Tam had no intention of following suit with Davina or her own mother, who had both given up their jobs as soon as the pregnancy test showed a positive reading.

‘And I would like to add my friend to the reception,’ said Tam. ‘I can ring the venue myself and—’

‘As Davina says, we can’t add people, the table plans are all complete,’ said Samantha adamantly. ‘Don’t interfere at this stage.’

‘Please no wedding talk,’ said Jame, feigning a yawn. ‘As I was saying, I’ve been nominated for an award . . .’

Later, when Tam was loading up the dishwasher, Meredith came through with a pile of crockery.

She smiled at Tam and Tam was reminded of how pretty she was.

When her brother first brought Meredith to meet them, Tam had thought then he was punching far above his weight.

Not that Meredith could compete with him in the job stakes when she was a receptionist in a doctors’ surgery and Jame was the top medic on the planet – at least, that’s what he believed.

Meredith had oozed a sweet, if quiet, charm and Tam had hoped it would soften her brother.

But it hadn’t; instead, every time she came over, it was as if a little more of her had drained away.

It wasn’t Tam’s place to say it, but now they were alone, she really wanted to scream at Meredith to run for the hills away from them all.

But Meredith stole the words from her mouth.

‘I think you’re more invisible than even I am here, Tam,’ she said, handing over the plates, with a smile that was really anything but a smile.

That evening, in Harris’s car, as he dropped her off at home, Tam asked a question she hadn’t asked before.

‘What is it that you saw in me that made you want to spend the rest of your life with me?’

Harris huffed impatiently. He wasn’t one for talking feelings.

‘What on earth are you asking that for?’

Because this week has made me think too much, she didn’t say.

‘Humour me, Harris.’

‘I don’t know. You’re attractive, bright. And the more I got to know you, I could see that we were a match.’

‘A match?’ A bark of laughter from her, but one without much humour. ‘Like a lab experiment?’

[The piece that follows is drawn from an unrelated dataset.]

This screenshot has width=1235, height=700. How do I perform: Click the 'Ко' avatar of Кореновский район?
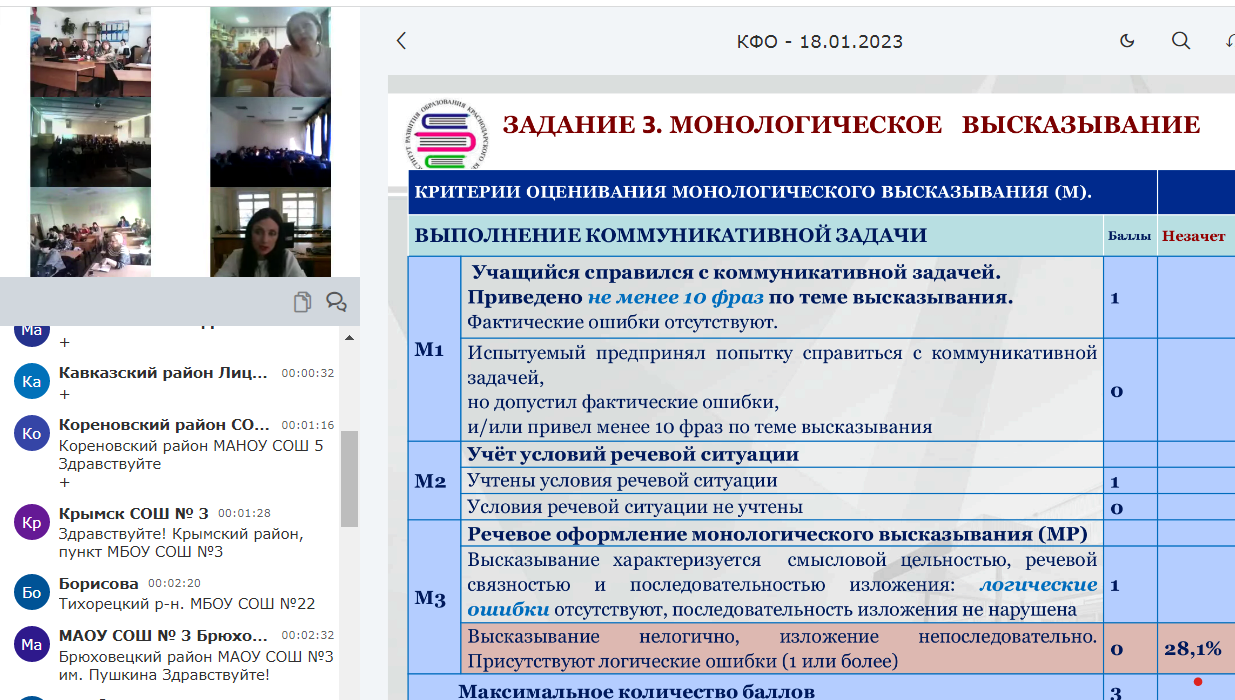(32, 432)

‘You know what I mean. We are both ambitious, driven. We would have a good life together, solvent, comfortable. I knew we had all the potential to fit together as life partners.’

‘Is that why you fell in love with me?’

‘Of course. And I knew that we’d be on the same page when our children came along.’

Her ears pricked up at that.

‘We haven’t decided if we’re having them, have we?’

‘I know, but . . . it’s expected, isn’t it, surely?’

Tam’s eyes rounded.

‘Expected?’ By whom, she didn’t ask, although she knew the answer to that one.

‘Natural, then.’

‘And would I be expected to be the one to give up my career to look after them?’

Harris gave a trill of laughter. ‘Well, it could hardly be me, could it?’

She wasn’t sure if it was that trill or his words that irked her more. They’d have a row if she continued with this line, so she changed tack.

‘It’s been a strange week. I just wanted to hear something settling.’

‘Okay, it was a relief to find someone to plan a future with. And the cherry on the cake was that our families get on so well. It was perfect. That okay for you?’

‘Thank you, that’s nice.’ She smiled and then kissed him goodbye. He didn’t want to come in, he had some prep to do for the morning. They’d have all the time in the world to spend with each other soon anyway, when they lived together.

Later, she lay awake, revisiting his words, which had initially made her glow, but the glow was fading quickly the more she looked at it.

It was perfect, he said, not you, not You were perfect.

And that word ‘potential’, it was what one might think of a house that needed to be moulded and shaped because it wasn’t liveable as it was.

And he said that it was a relief to find someone .

. . did he mean by that anyone? Anyone who might fit his list of prerequisites?

She rolled over in bed trying to escape all the questions missiling into her brain, but they wouldn’t leave her alone.

Nowhere in what he said were the words that he fancied her, wanted to rip off her clothes, wanted to make her happy and feel valued and treasured, because that’s what she felt about him and would have said as much if he had asked her why she wanted to spend the rest of her life with him.